Monday, February 15, 2010

Loves Lonely Offices

I'm guessing that the older we get, the more we realize, because of our own experiences, there were things our parents (and others) did for us without our being aware of them. Many of these things are simple everyday actions such as putting things away we left out, tip-toeing so as not to disturb, doing the dishes in our stead etc. Others have more significance.


A poem by Robert Hayden gives a poignant expression to this idea:

Those Winter Sundays

Sundays too my father got up early
and put his clothes on in the blueblack cold,
then with cracked hands that ached
from labor in the weekday weather made
banked fires blaze. No one ever thanked him.
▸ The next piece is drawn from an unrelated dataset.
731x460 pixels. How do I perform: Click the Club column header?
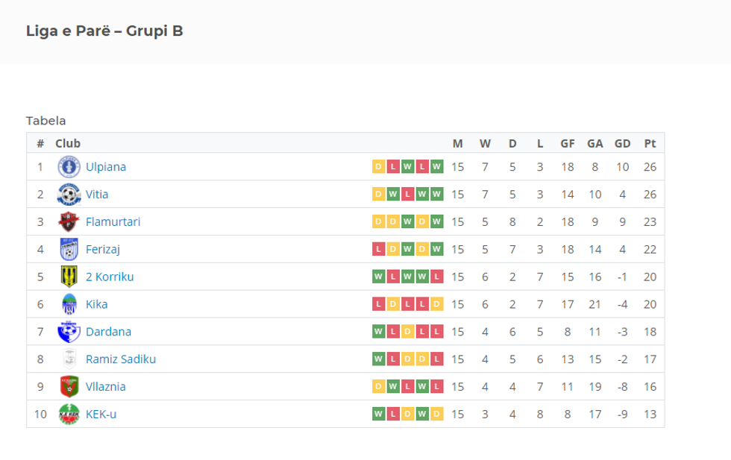(68, 143)
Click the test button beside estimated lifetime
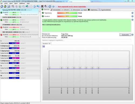This screenshot has height=104, width=135. tap(125, 35)
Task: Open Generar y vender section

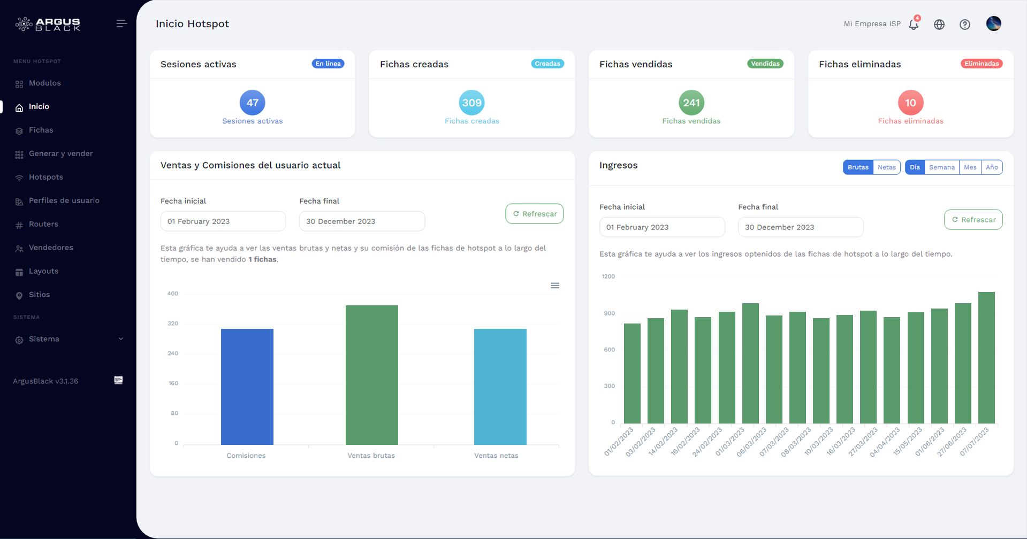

I'd wake and hear the cold splintering, breaking.
When the rooms were warm, he'd call,
and slowly I would rise and dress,
fearing the chronic angers of that house,

Speaking indifferently to him,
who had driven out the cold
and polished my good shoes as well.
What did I know, what did I know
of love's austere and lonely offices?

We will likely be quite surprised and overcome when we look back on mortality and see all the things, general and specific, that our Heavenly Parents did for us that we were totally oblivious of at the time. (These will not be “austere” but I'm guessing will be “lonely” )Some of these may take eons to recognize and some, depending on our post-mortal situation, we may never grasp nor appreciate.